Exercise aim | For each statement, answer yes or no on whether it agrees with the passage about the New Statesman's week of trans blogs, and quote the words from the passage that decide it. 1. A new blog will appear every day during the week. 2. The articles set out to cover the full breadth of trans experience. 3. Commenters who make an innocent mistake should expect a harsh response.

For that reason, the New Statesman blogs will be hosting a week devoted to trans issues, with a new blog every day on the subject. We hope to dispel some myths - and also offer some hope. Talking about trans issues purely in negative terms does not do justice to the many trans people living happy and fulfilled lives, and so there will also be pieces celebrating positive trans role models in pop culture, and describing the reasons to be optimistic about the future of trans people in Britain. 

The aim of the series is to reach out in a straightforward and friendly way to people who haven't considered these issues before: potential commenters should know that no one is waiting to jump down your throat for an innocent mistake. 

There won't be room this week to cover the breadth of trans experience, and so the articles that follow should be viewed only as trying to start a conversation. We hope that you will continue it in the comments here, on social media, and in your own lives.

Raw data |
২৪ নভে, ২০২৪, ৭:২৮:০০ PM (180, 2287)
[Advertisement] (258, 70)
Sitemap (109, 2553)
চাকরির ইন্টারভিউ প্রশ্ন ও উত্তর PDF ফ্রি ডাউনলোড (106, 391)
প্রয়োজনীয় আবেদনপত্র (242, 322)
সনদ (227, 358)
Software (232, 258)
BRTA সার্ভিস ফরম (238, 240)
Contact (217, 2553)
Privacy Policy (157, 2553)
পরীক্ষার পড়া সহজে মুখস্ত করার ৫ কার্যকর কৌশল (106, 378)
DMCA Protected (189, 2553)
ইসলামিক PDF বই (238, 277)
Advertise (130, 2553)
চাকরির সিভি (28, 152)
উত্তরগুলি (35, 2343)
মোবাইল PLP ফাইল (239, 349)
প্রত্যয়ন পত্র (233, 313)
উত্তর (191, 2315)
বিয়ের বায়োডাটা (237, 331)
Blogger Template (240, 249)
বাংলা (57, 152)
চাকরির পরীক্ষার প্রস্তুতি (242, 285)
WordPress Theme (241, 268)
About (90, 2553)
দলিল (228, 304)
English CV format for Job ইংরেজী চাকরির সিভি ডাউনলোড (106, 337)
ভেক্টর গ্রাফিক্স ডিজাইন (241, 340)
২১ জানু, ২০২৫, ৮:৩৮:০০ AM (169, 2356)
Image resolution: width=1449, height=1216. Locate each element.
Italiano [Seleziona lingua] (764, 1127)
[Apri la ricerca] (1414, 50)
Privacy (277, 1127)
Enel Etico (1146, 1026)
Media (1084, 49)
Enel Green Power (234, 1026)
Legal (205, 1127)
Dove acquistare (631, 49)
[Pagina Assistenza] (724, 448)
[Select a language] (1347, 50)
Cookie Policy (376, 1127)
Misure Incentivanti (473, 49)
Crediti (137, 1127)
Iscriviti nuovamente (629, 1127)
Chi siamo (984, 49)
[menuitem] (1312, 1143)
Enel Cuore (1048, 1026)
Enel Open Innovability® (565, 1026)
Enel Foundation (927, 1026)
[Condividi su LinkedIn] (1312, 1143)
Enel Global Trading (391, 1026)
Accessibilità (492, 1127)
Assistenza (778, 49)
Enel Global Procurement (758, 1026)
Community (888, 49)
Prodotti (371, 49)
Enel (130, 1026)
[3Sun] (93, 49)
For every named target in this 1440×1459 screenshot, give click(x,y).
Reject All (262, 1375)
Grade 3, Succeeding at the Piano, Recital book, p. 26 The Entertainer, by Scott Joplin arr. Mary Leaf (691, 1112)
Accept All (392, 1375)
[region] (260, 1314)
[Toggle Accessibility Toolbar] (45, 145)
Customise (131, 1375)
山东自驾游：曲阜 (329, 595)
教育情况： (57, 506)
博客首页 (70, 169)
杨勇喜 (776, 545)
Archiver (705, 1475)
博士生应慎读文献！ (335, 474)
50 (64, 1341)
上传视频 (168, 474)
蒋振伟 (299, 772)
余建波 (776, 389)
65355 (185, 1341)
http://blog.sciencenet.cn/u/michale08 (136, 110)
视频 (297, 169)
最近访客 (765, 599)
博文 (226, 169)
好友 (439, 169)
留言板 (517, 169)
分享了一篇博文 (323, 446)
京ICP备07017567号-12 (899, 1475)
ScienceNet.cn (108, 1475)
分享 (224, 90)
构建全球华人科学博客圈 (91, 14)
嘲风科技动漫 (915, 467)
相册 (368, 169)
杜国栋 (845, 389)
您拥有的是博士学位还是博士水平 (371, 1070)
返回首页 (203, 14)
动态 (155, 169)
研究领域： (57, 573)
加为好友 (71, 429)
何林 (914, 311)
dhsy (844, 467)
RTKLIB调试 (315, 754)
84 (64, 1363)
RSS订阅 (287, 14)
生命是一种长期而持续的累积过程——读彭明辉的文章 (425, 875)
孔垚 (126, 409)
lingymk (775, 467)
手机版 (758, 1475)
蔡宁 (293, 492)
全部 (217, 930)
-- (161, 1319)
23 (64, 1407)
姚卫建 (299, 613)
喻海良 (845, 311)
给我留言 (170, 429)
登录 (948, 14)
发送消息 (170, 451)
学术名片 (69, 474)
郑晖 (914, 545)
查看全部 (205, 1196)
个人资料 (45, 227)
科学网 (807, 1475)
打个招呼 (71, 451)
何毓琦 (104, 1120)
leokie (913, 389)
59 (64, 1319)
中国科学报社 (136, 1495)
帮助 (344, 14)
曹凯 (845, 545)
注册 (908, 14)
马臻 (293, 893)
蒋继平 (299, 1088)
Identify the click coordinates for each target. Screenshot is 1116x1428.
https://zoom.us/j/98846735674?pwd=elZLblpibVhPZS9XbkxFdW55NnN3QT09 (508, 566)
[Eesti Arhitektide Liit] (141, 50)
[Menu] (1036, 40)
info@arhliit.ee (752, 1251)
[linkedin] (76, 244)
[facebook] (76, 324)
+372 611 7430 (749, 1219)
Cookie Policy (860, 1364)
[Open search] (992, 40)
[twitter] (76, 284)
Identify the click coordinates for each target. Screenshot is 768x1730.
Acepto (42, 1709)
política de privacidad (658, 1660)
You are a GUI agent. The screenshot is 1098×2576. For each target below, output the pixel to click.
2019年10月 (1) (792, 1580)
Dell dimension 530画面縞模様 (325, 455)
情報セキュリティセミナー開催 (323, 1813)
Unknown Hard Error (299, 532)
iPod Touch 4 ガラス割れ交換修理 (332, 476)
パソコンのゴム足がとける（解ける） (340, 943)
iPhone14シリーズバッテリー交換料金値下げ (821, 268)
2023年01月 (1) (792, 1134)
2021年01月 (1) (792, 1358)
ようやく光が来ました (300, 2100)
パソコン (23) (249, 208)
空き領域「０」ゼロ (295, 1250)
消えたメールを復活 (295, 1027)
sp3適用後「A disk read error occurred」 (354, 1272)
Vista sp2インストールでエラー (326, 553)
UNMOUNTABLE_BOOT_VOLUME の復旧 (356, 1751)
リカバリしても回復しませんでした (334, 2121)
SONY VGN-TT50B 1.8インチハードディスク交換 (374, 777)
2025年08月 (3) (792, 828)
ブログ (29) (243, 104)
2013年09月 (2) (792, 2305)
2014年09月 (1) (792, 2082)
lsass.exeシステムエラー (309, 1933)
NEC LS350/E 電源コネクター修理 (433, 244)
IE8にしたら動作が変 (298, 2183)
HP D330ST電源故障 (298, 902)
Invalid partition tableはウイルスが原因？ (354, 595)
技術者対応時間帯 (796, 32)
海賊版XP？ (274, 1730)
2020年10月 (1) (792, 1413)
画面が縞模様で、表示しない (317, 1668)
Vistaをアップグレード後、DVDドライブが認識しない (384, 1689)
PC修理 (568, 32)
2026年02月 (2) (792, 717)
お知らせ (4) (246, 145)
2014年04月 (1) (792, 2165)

Written response |
1. Yes: "with a new blog every day on the subject"
2. No: "There won't be room this week to cover the breadth of trans experience"
3. No: "no one is waiting to jump down your throat for an innocent mistake"